Selenskyj hatte nach den tödlichen russischen Attacken Vergeltung angedroht. Allein in der zurückliegenden Woche habe die russische Armee mehr als 3.170 flugzeugähnliche Drohnen sowie 74 Raketen und Marschflugkörper gegen die Ukraine eingesetzt.

„Leider kamen infolge der Angriffe im Laufe der Woche 52 Menschen ums Leben“, teilte Selenskyj am Morgen in seinem Telegram-Kanal mit. Weitere 346 Menschen seien verletzt worden, darunter 22 Kinder.
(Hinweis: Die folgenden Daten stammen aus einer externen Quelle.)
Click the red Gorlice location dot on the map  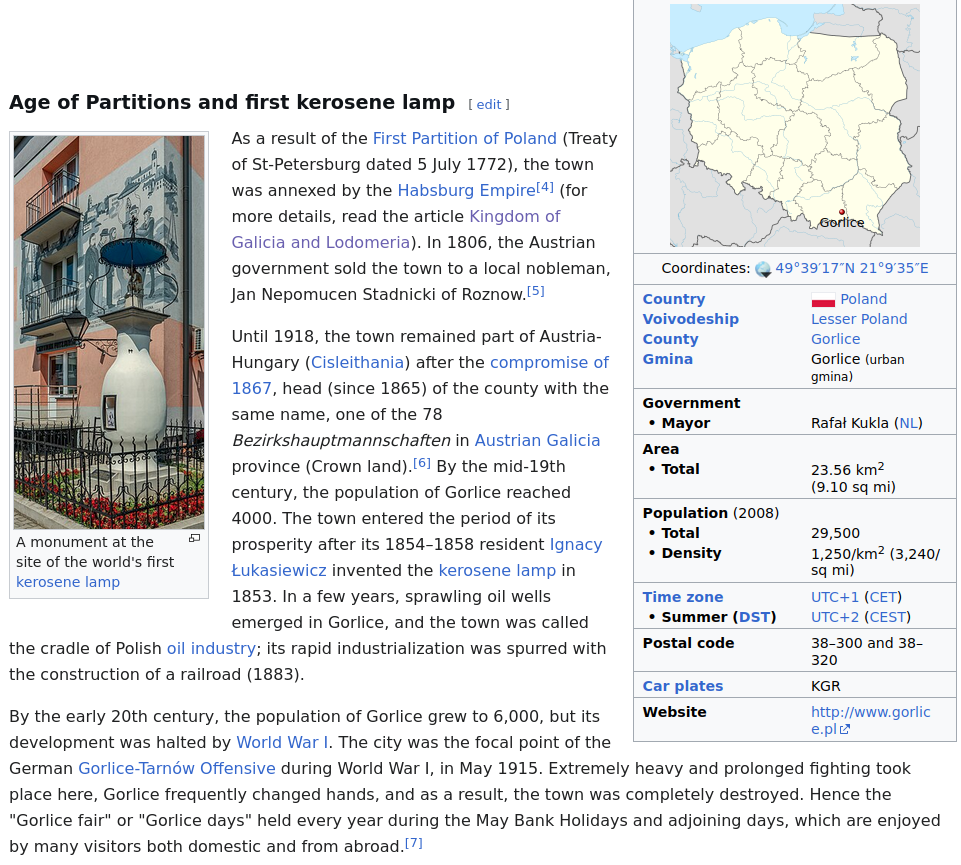(x=842, y=212)
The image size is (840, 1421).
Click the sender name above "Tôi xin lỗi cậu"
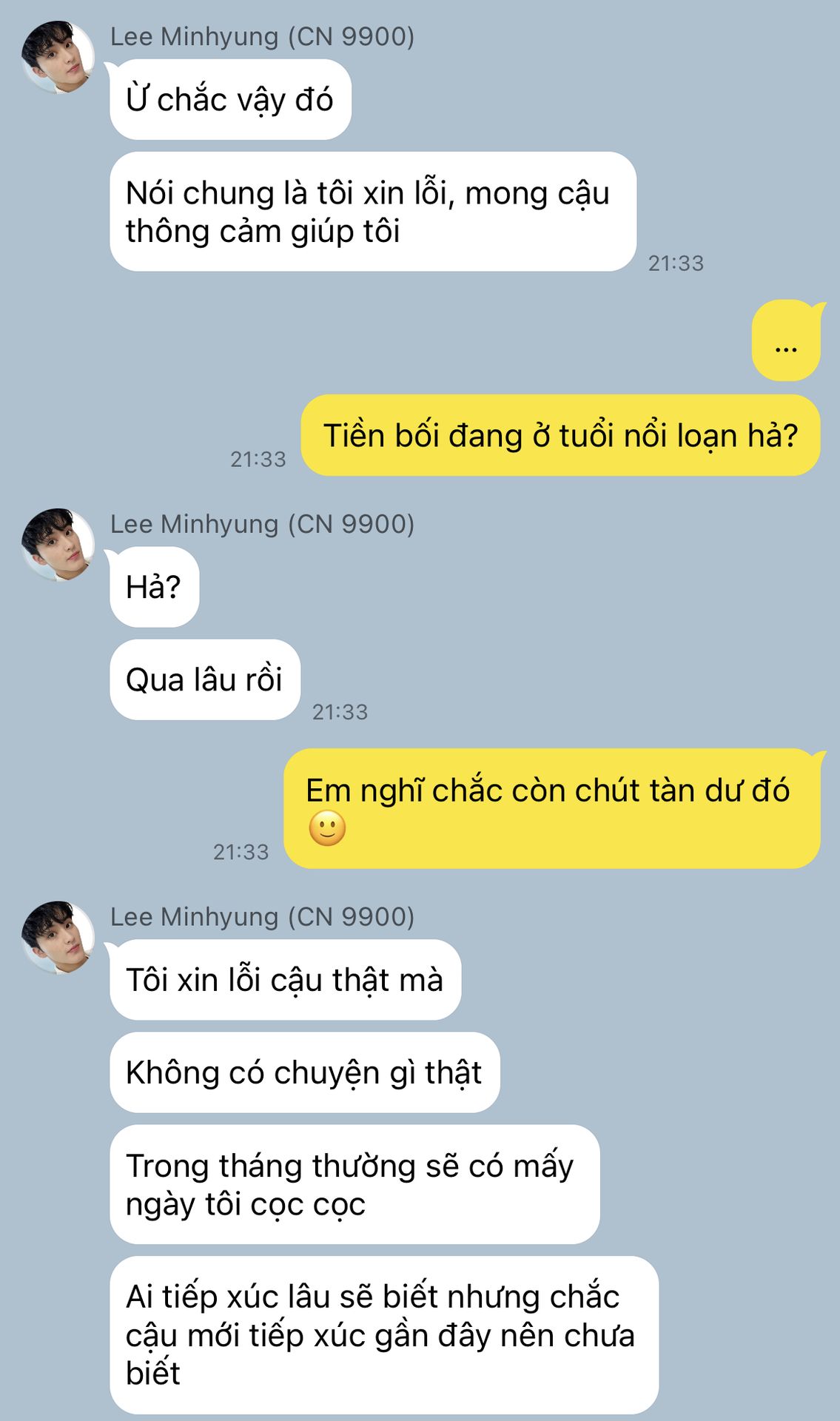tap(262, 916)
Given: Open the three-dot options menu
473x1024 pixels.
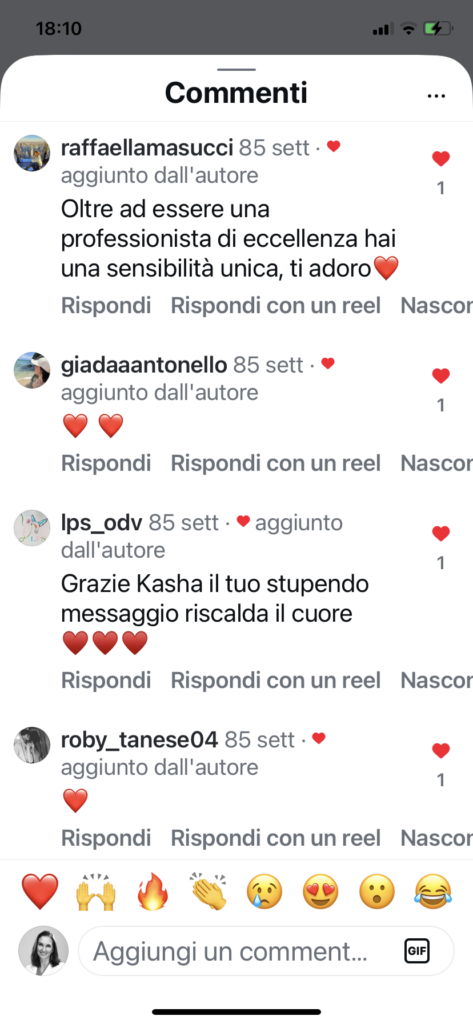Looking at the screenshot, I should tap(436, 96).
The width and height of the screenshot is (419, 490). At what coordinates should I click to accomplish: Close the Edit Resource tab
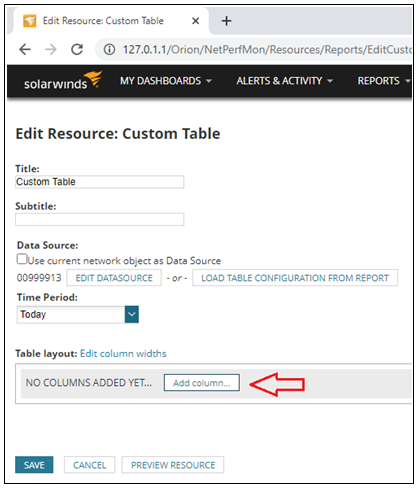coord(196,21)
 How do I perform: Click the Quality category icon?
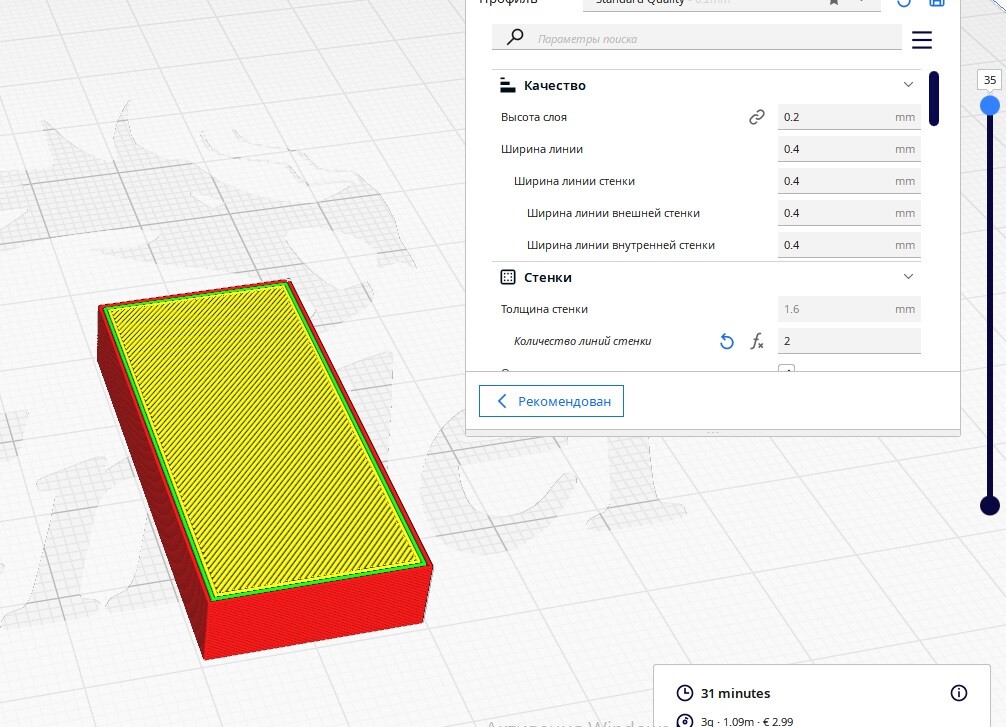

Drohnenalarm auch in Lettland

Im Baltikum informierten die Streitkräfte des EU- und NATO-Mitglieds Lettland Anwohner über eine mögliche Bedrohungslage durch eine Drohne im Osten des Landes. Das Flugobjekt sei am Morgen in den Luftraum eingedrungen und habe diesen dann wieder verlassen, teilten die Streitkräfte mit. Kampfjets der NATO seien aktiviert worden, hieß es, ohne nähere Angaben. In der Vergangenheit kam es bereits zu Explosionen durch Drohnenvorfälle auf lettischem Gebiet.

„Solange die russische Aggression in der Ukraine andauert, ist es möglich, dass es erneut zu Vorfällen kommt, bei denen ausländische Drohnen in den lettischen Luftraum eindringen oder sich diesem nähern“, teilte das Militär weiter mit. Der Luftraum werde ständig überwacht, gemeinsam mit den NATO-Verbündeten sei auch schnelle Reaktion auf Bedrohungslagen gewährleistet.